Key Takeaways from the Prompting Guide
- Style references are high-leverage: specifying an era, genre, or documentary style quickly anchors the model to the intended aesthetic and can substitute for extensive technical description.
- There is no such thing as too much specificity when you have a precise vision: the model can handle professional-level production language.
- For most practical use cases, the unit structure (style + camera + action + move + lighting + sound) strikes the right balance between creative guidance and model flexibility.
Key Concepts
- Sora 2: OpenAI’s second-generation text-to-video model, available as a standalone app and via API, capable of generating high-quality video from text or image prompts.
- Plan Mode (Cursor): A feature in the Cursor AI coding tool that lets the agent research a codebase, draft a plan collaboratively with the user, and memorialise it in a markdown file before executing.
- Context engineering: The practice of carefully structuring the information (who, what, where, when) provided to an AI model to improve output quality; distinguished from simple prompting.
- Doctor Strange approach: A framework for agentic AI work in which agents execute a task hundreds or thousands of times in parallel, test outputs against real or synthetic audiences, and surface what works empirically — rather than producing a single output.
- UGC (User-Generated Content): Informal video content that mimics organic, creator-style media; increasingly generated programmatically via video AI APIs for marketing purposes.
- Unit structure (prompting): OpenAI’s recommended framework for structuring Sora prompts, where each shot is described as a self-contained unit with one style reference, camera setup, subject action, camera move, lighting recipe, and sound/dialogue cue.
- Negative prompts: Instructions to a generative AI model specifying what to exclude from the output (e.g., “avoid corporate branding”).
- MCP (Model Context Protocol) servers: A protocol for managing context in enterprise AI agent deployments; referenced in the Anthropic-IBM partnership for enterprise education.

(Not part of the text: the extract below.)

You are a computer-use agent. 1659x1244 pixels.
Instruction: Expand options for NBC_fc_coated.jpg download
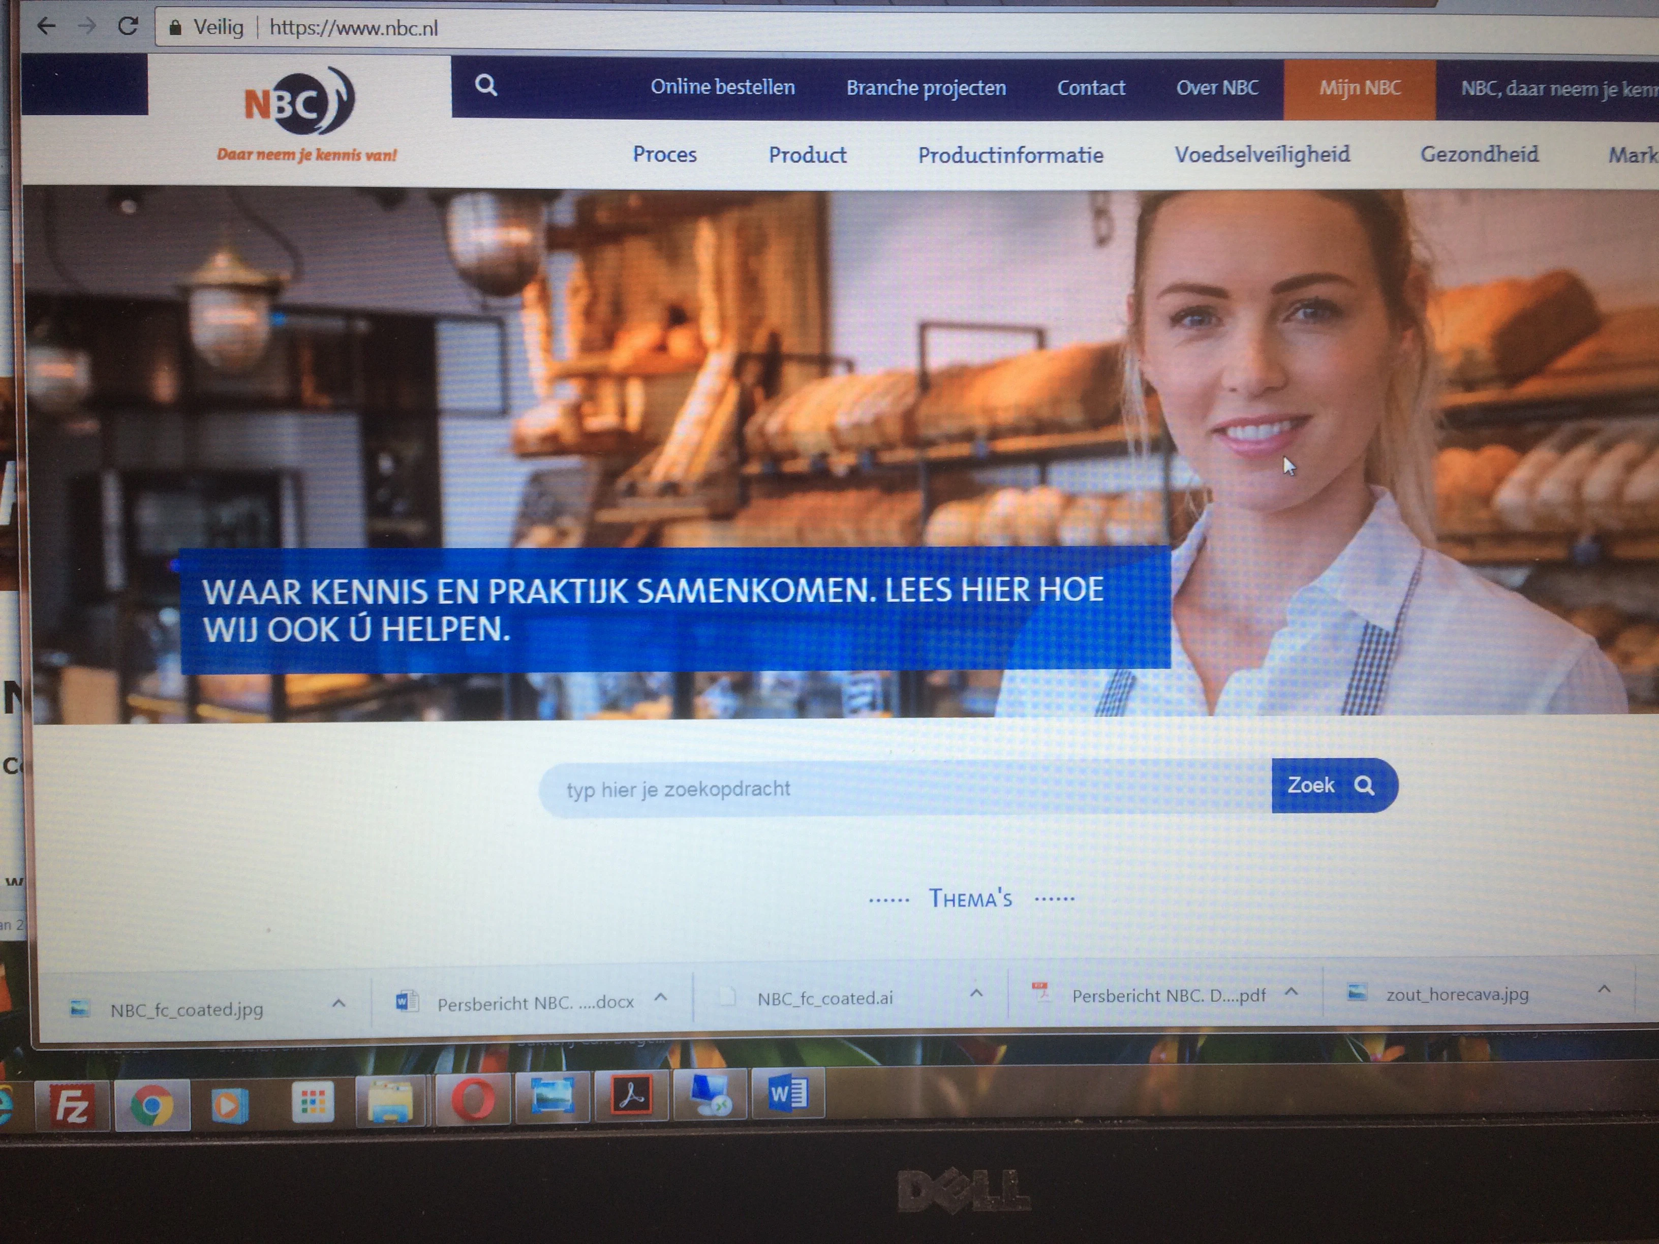tap(340, 1003)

- Computer use models: AI systems that interact with computers via graphical interfaces (browsers, desktops) the way humans do; examples include Google Gemini 2.5 computer use, OpenAI’s computer use, and Anthropic’s computer use.
- Grok Imagine: XAI’s image-to-video generation platform, updated to version 0.9 with native audio/dialogue generation and integrated into the X social network.
Summary
The episode argues that AI video generation — exemplified by Sora 2 — has crossed a practical threshold where it is now both accessible enough and capable enough to support real business workflows, not just creative experimentation. The host synthesises OpenAI’s official Sora 2 prompting guide into an actionable framework, distinguishing between short open-ended prompts (which grant the model creative latitude), mid-level unit-structured prompts (which balance guidance and flexibility), and ultra-detailed cinematic prompts (which mirror professional production briefs). Running through all of the business use cases — product prototyping, virtual try-on, automated UGC pipelines, launch video A/B testing, and platform-native content creation — is a unifying idea the host calls the “Doctor Strange approach”: the real power of AI video is not in replacing one video with one AI video, but in generating orders of magnitude more content, testing it at scale, and letting empirical performance data replace guesswork. The same theme of context and specificity driving AI quality surfaces in the headline coverage of Cursor’s Plan Mode, reinforcing a cross-domain principle: the more deliberately structured the input to an AI system, the more reliable and useful the output.